When we talked about the film afterward, Chantal mentioned that it seemed to be trying to achieve the same sort of feeling as Forrest Gump, and I've since seen a couple of published reviews that make the same point. But there's one significant respect where the two films differ, and that leads me to one of the main flaws of Benjamin Button: it feels entirely disconnected from most of the historical realities of the lengthy time frame it covers, especially when it comes to the issue of race relations in New Orleans. This is a film that has a lengthy section set in the 60's but makes no mention of the civil rights movement whatsover, though it does make time to show The Beatles playing "Twist And Shout" on the Ed Sullivan Show; a film that suggests black and white were living almost entirely in perfect harmony throughout most of the 20th century in one of the southernmost states in the U.S.. Benjamin's environment feels like some kind of isolated idyll, immune to the realities of racial tension and conflict. While this has little impact on the story itself, it still feels a little odd. The only historical event that truly has any effect on Benjamin is World War II; otherwise, scattered references-- an appearance by Teddy Roosevelt in flashback, a mention of John Wilkes Boothe-- come and go with no real coherence or significance. They seem to be there simply to create that Gump-like feel, but they lack that film's consistency of purpose.

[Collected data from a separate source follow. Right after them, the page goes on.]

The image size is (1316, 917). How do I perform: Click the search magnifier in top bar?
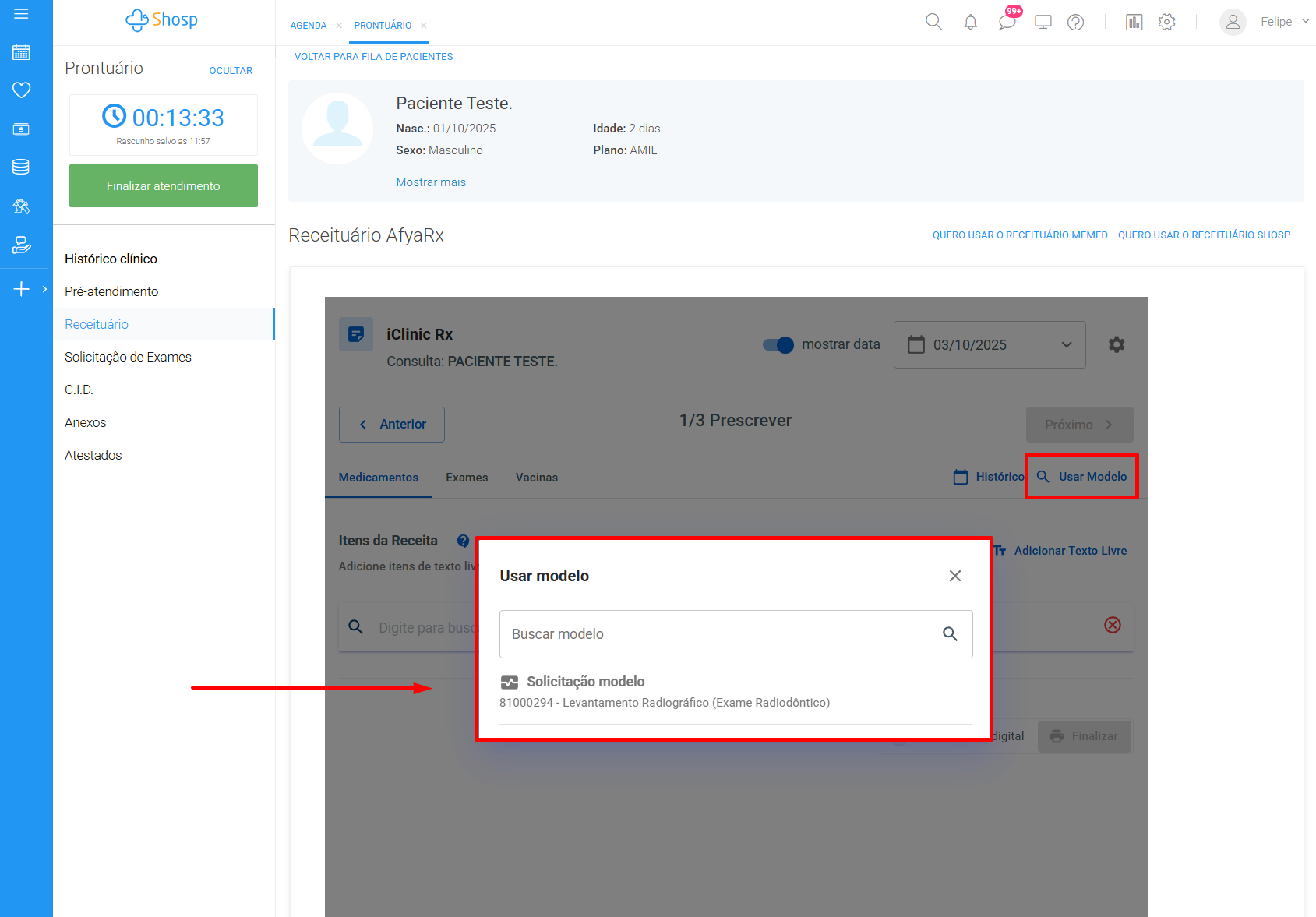pos(933,22)
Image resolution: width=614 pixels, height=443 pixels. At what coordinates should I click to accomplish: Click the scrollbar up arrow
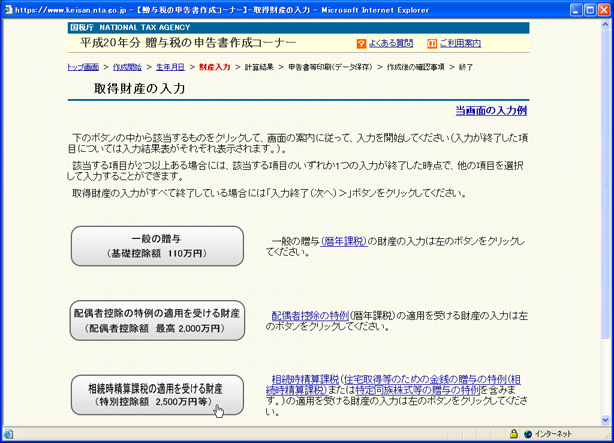(x=606, y=26)
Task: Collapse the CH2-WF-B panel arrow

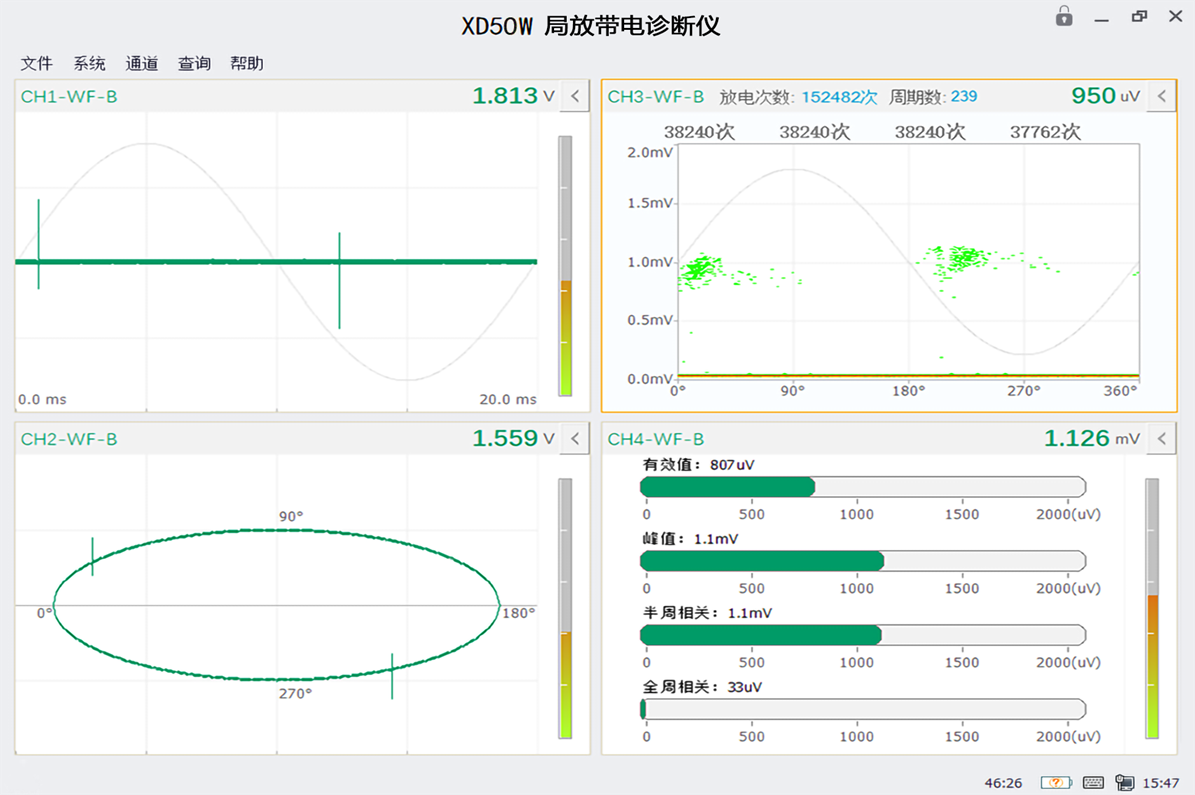Action: [x=575, y=438]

But this is probably because Benjamin Button's heart is in another place: a meditation on aging and on the persistence of love over time. Viewed realistically, much of its plot falls apart entirely. But the film isn't really meant to be viewed realistically. Rather, Benjamin's confrontation of his condition and the story of his love with Daisy are played out via a series of symbolic moments, visual metaphors for their emotional condition. And in this respect, the film works brilliantly. The best sequence in the film concerns how things might have turned out differently for one of the main characters (again, to say more would be a spoiler) if any of a number of small events in a longer chain of events had unfolded differently; the way this scene is executed visually, combined with Benjamin's narration, perfectly conveys the film's underlying ideas about fate and the strange interconnections of individual destinies that bring us to where we are. There are many smaller moments that reinforce these ideas as well-- a recurring metaphor involving a pier near the summer home owned by Benjamin's father, a hummingbird as a symbol of renewal and hope-- and they rarely feel obvious or heavy-handed. There's a gentleness and warmth to the way the film deals with its frequently sorrowful and painful subjects that makes it feel more hopeful than a simple plot summary would suggest. (On a side note, am I the only one who finds it kind of odd that such a sentimental work was directed by David Fincher? Maybe I'm just not familiar enough with anything other than Se7en, but I was surprised when I saw that he was the director.)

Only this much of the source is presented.